Harnessing the Page Visibility API with React

The web is a powerful platform that has more to offer than you might expect. There are many APIs that enrich people's experience of the web allow developers to make websites that react in fun and interesting ways.

The Page Visibility API is easy to use but often overlooked. It's a useful tool which can be used to save battery, conserve data or detect the engagement of a user. Let's take a look at what the API does and why you might want to take advantage of it for your project.

What is it?

Detect when a browser tab becomes active/inactive.

That's it. Plain and simple, when using a browser with multiple tabs, the API will detect whether the tab is active or not. When the user switches tabs, the Page Visibility API fires off a JavaScript event which we can listen to. When they come back, we receive another event to let us know the tab is active again.

It it's difficult to image then take a look at the demo;

Why is it useful?

It might not be immediately obvious why you might want to whether the tab is active or inactive but there are some common cases that you should consider.

Save power

A video is playing, maybe a background video that is secondary to the experience.
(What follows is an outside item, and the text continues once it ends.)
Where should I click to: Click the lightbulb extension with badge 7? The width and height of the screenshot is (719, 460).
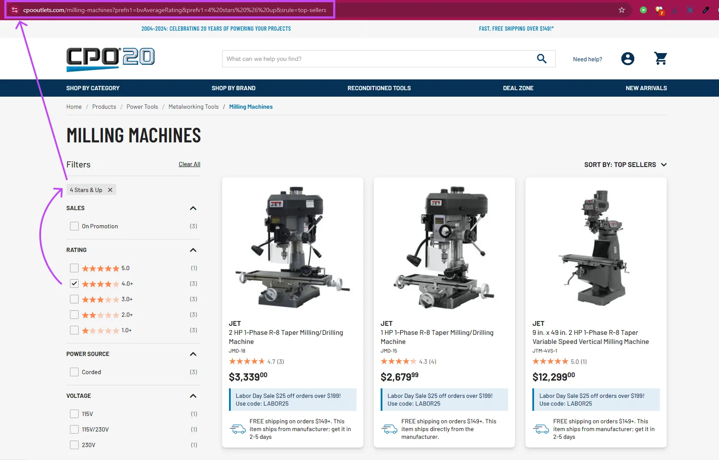point(659,10)
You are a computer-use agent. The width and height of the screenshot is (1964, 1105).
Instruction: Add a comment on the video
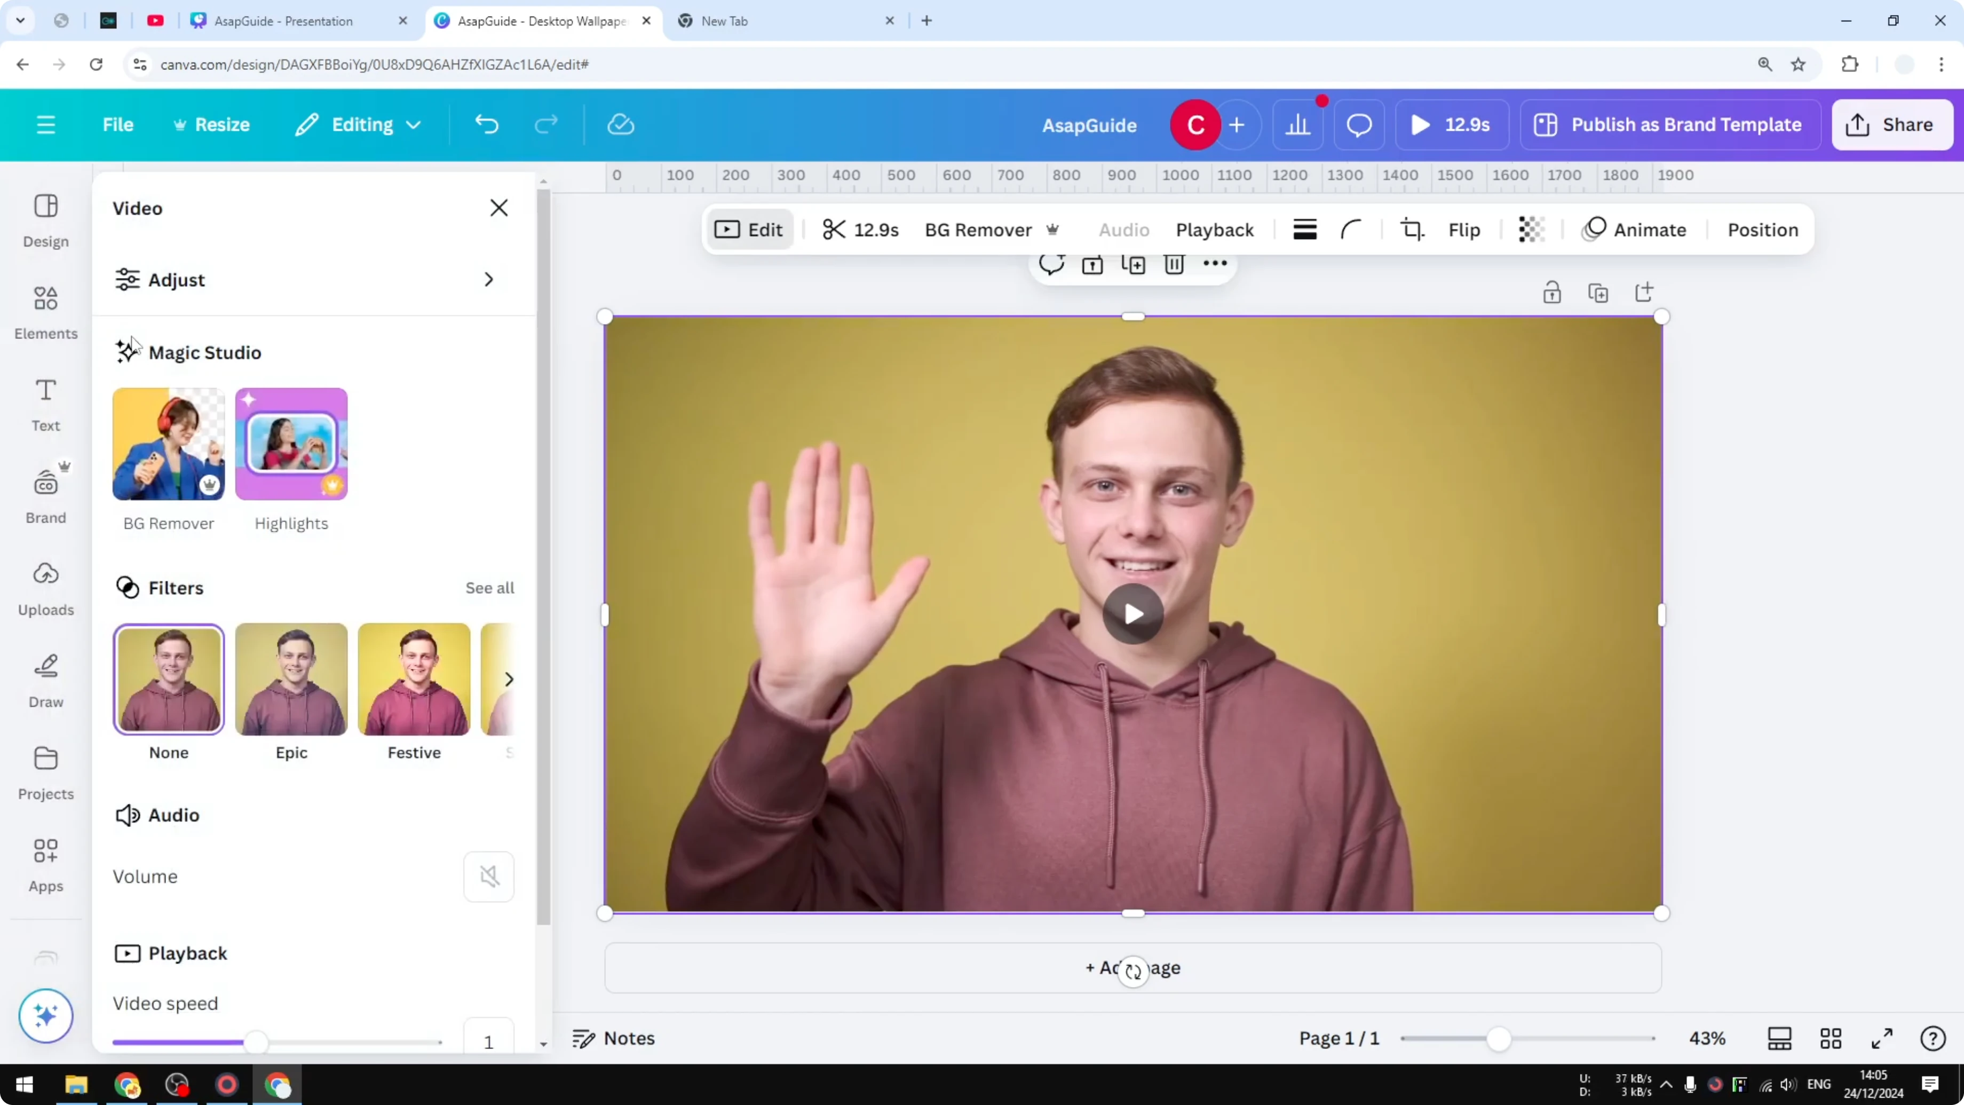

You could pause the video when the user switches tabs and resume it when they come back. This could be done with a carousel too.

Conserve data

You have a dashboard which makes requests to an API every few seconds to stay updated. Why should it update when the user isn't looking at it? You could save the user's data by polling less frequently or stopping the polling entirely until the tab becomes active again.

How do I use it?

A custom React hook was setup to make it easier to use.

Helper methods

A few helper methods were created to abstract the browser differences. The event handler and the property on the document are different depending on the browser so getBrowserVisibilityProp and getBrowserDocumentHiddenProp are used to ensure we add the correct listener and check the correct prop.

export function getBrowserVisibilityProp() {
  if (typeof document.hidden !== "undefined") {
    // Opera 12.10 and Firefox 18 and later support
    return "visibilitychange";
  } else if (typeof document.msHidden !== "undefined") {
    return "msvisibilitychange";
  } else if (typeof document.webkitHidden !== "undefined") {
    return "webkitvisibilitychange";
  }
}

export function getBrowserDocumentHiddenProp() {
  if (typeof document.hidden !== "undefined") {
    return "hidden";
  } else if (typeof document.msHidden !== "undefined") {
    return "msHidden";
  } else if (typeof document.webkitHidden !== "undefined") {
    return "webkitHidden";
  }
}

export function getIsDocumentHidden() {
  return !document[getBrowserDocumentHiddenProp()];
}

The hook itself

The hook is pretty basic, we listen to the visibility change event and store the result in state before returning it. Notice the return value of the useEffect hook cleans up the listener.

export function usePageVisibility() {
  const [isVisible, setIsVisible] = React.useState(getIsDocumentHidden());
  const onVisibilityChange = () => setIsVisible(getIsDocumentHidden());

  React.useEffect(() => {
    const visibilityChange = getBrowserVisibilityProp();

    window.addEventListener(visibilityChange, onVisibilityChange, false);

    return () => {
      window.removeEventListener(visibilityChange, onVisibilityChange);
    };
  });

  return isVisible;
}

Using the hook

Once the hook is setup, using it is easy.

const isVisible = usePageVisibility();

Your component can take advantage of the visibility state, whenever it changes so too will the isVisible variable. Use it to pause animations, videos and, carousels or pause fetching until the tab is active again. There are lots of possibilities so why not give it a go.